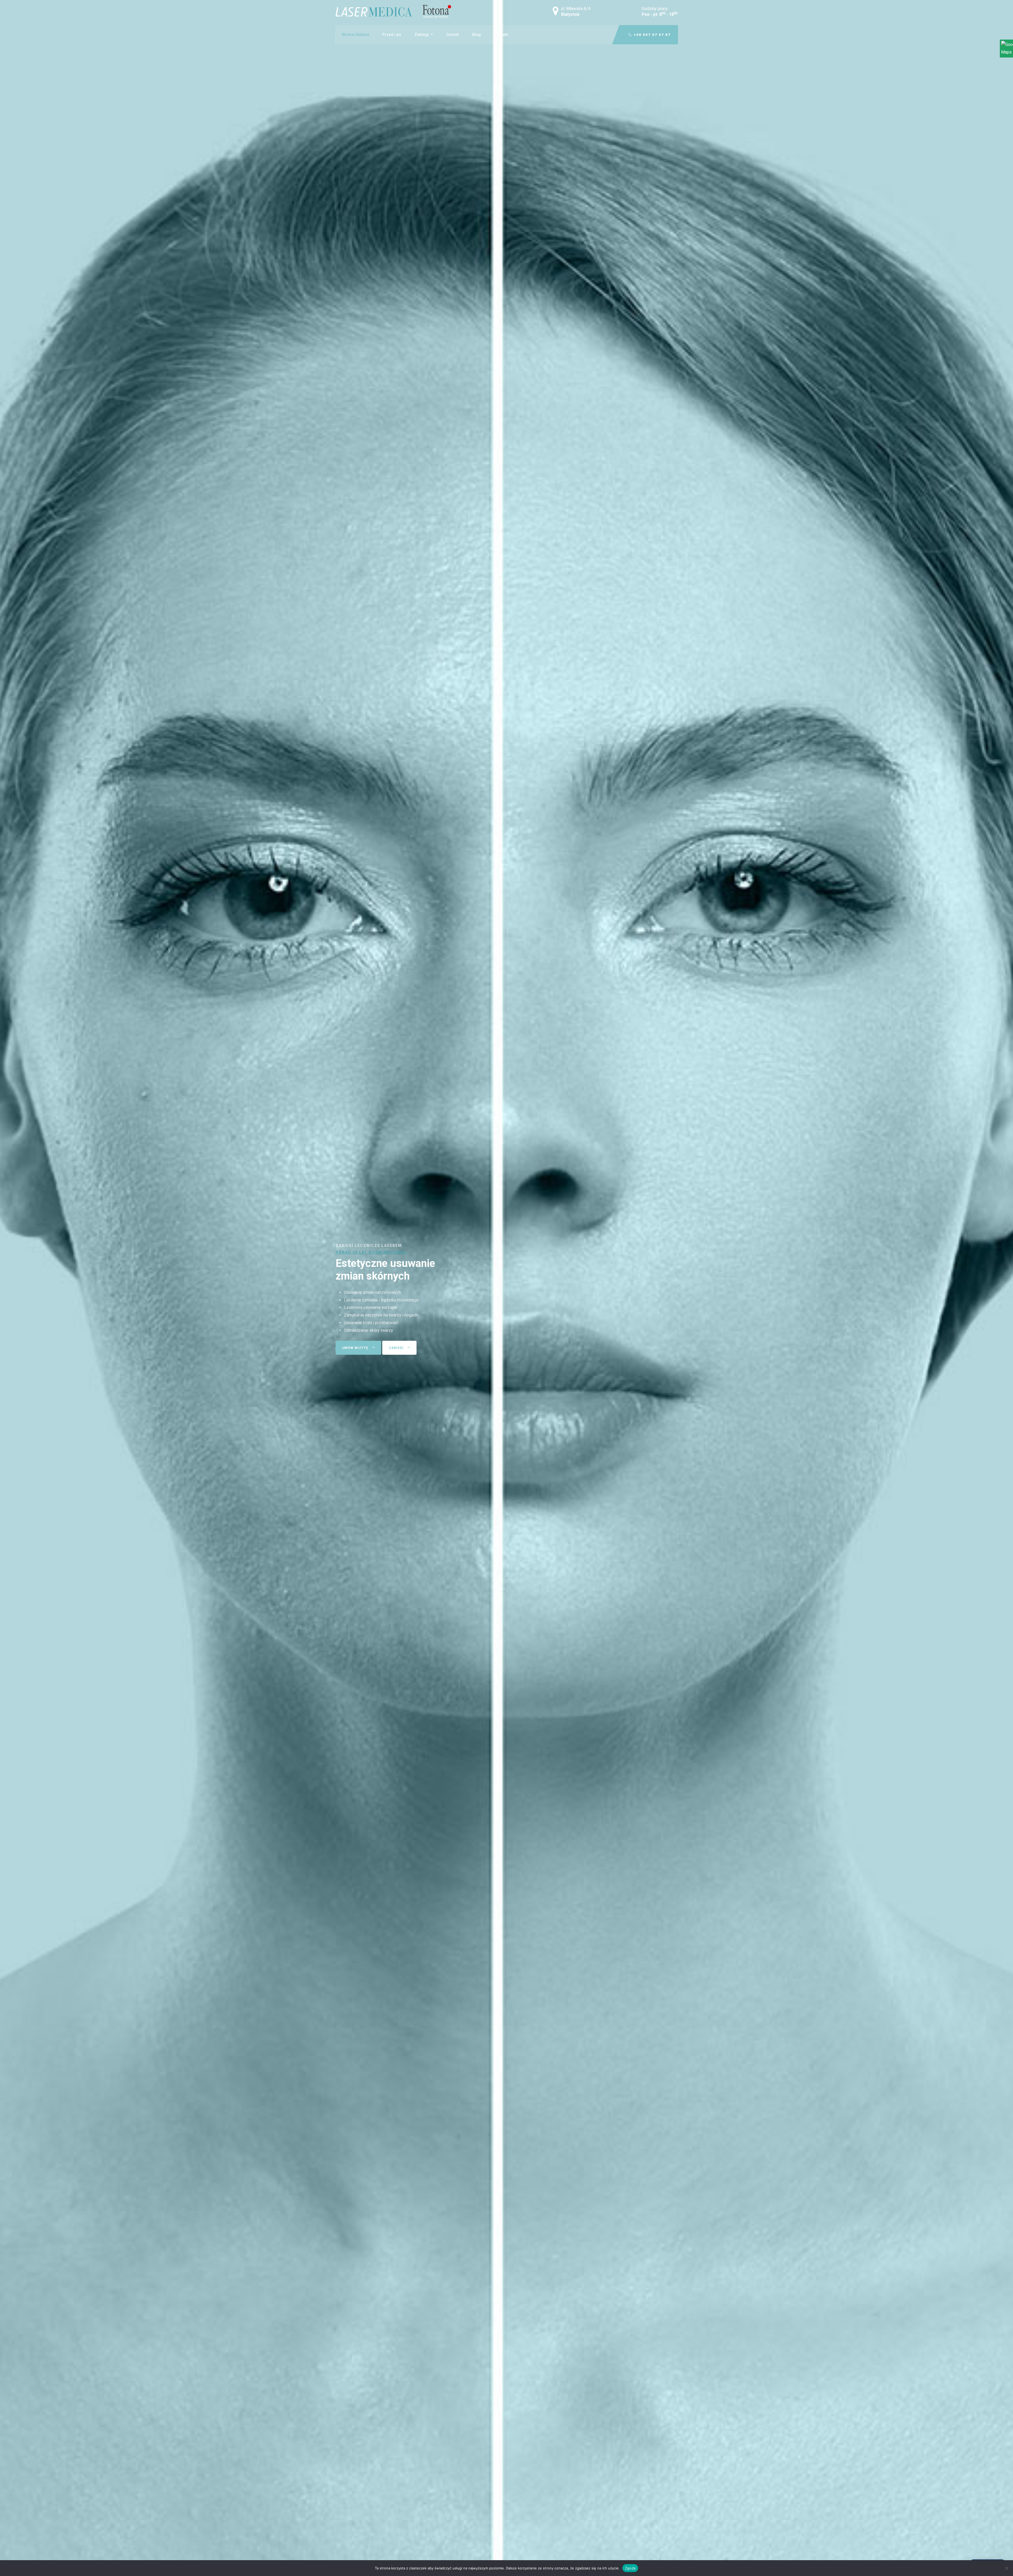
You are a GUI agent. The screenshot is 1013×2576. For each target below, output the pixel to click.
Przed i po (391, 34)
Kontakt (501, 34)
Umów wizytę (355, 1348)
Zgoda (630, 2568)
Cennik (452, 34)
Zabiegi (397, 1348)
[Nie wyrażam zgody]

*EXERCISE GOAL*. Without the pictures, reproduce every entry exactly as written.

*SOLUTION FOR THIS EXERCISE*.
You are a GUI agent. The screenshot is 1013×2576. For each target below, output the pixel to click.
Przed i po (391, 34)
Kontakt (501, 34)
Umów wizytę (355, 1348)
Zgoda (630, 2568)
Cennik (452, 34)
Zabiegi (397, 1348)
[Nie wyrażam zgody]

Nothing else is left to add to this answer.